PURE LAPAROSCOPIC DONOR NEPHRECTOMY: DOES THE SIDE OF EXTRACTON AFFECT OUTCOMES?
eric K diner, bart radolinski, jonah murdock, S R ghasemian
washington hospital center, washington, DC
Purpose: We reviewed our recent series of 142 pure laparoscopic living donor nephrectomies performed by one surgeon at Washington Hospital Center to determine if the side of extraction affects various operative parameters and outcomes, and post-operative complications.
Materials and Methods: Between January 2003 and January 2005, 142 (97 left and 45 right) consecutive patients underwent pure laparoscopic living donor nephrectomy. The left and right sided procedures were compared in the following categories: surgical time, warm ischemia time, post-operative analgesia and length of stay, and any complications that occurred.

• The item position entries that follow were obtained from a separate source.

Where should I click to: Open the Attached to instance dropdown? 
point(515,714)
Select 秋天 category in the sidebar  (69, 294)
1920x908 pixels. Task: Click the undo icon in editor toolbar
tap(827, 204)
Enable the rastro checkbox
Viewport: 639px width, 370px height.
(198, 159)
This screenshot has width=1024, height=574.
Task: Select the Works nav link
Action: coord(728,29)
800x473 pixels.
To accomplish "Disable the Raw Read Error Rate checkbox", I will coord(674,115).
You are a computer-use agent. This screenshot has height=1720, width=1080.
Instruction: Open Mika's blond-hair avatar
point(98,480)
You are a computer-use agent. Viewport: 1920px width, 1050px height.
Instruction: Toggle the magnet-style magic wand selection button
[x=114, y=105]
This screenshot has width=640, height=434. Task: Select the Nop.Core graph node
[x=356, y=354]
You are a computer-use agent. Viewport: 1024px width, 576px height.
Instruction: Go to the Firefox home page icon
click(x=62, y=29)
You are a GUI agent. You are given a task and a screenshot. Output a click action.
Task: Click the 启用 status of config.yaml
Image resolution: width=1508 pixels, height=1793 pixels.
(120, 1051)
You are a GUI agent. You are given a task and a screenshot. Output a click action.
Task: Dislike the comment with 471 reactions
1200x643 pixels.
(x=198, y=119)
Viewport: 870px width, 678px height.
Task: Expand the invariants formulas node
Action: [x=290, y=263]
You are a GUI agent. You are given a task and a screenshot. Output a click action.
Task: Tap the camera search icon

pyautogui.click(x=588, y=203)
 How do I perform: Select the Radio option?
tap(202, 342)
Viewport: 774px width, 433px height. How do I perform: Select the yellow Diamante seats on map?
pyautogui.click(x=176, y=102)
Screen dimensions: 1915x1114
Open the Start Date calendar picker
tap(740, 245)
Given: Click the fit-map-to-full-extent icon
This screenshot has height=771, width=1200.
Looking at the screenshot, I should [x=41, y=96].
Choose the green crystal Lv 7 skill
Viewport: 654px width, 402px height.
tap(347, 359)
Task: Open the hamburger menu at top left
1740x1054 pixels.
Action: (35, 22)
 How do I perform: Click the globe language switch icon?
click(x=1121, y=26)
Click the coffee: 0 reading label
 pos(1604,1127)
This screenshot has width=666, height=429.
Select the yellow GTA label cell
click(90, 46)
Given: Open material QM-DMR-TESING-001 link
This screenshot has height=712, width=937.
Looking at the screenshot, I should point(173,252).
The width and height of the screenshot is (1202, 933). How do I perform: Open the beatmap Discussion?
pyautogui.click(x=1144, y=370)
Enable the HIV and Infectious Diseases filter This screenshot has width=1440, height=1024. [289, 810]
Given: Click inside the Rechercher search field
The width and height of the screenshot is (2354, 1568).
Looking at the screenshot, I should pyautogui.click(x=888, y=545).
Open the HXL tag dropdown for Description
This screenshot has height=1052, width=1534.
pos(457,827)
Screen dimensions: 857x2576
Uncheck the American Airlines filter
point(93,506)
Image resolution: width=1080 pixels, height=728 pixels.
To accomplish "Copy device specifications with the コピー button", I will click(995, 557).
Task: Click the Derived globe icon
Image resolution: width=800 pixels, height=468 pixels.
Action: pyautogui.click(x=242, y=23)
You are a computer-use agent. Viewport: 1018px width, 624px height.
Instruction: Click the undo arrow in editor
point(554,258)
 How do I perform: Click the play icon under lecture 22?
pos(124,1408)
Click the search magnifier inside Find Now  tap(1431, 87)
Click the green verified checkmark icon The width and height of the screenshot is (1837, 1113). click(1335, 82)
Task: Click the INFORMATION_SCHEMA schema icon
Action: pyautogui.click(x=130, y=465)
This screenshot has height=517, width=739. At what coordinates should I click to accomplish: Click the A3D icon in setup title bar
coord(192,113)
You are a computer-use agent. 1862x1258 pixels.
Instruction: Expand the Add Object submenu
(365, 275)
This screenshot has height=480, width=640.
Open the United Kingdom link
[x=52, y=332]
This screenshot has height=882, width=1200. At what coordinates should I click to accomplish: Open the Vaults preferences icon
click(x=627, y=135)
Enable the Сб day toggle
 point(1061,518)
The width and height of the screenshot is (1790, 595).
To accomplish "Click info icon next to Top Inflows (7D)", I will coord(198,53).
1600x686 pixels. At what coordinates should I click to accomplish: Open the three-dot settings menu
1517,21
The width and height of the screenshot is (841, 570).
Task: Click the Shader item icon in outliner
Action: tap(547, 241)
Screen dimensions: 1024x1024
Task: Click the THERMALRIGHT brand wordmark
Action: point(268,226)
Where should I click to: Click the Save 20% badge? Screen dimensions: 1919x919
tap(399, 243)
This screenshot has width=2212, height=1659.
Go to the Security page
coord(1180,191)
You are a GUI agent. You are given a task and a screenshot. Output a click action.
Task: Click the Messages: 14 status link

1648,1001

Results: The mean operative time of a right donor nephrectomy was 195 minutes versus 210 minutes on the left side. The mean warm ischemia time was less than 5 minutes regardless of side. An analgesia and length of stay protocol was initiated whereby patients were discharged on post-operative day 2 or 3 with any length of stay beyond 3 days considered a complication. 14 patients (6 left, 8 right) fell in this category. 12 patients had a post-operative ileus (5 left, 7 right), one patient (left) had a re-operation for an unrecognized bowel injury, one patient required a blood transfusion, and 5 patients (2 left, 3 right) had prolonged pain.
Conclusions: Classically, pure laparoscopic donor nephrectomy was performed solely on the left due to increased length of the left renal vein. We challenge this notion and propose to remove the kidney that is smaller, without nephrolithiasis, and with only single renal vessels and show that operative parameters and post-operative results are equal.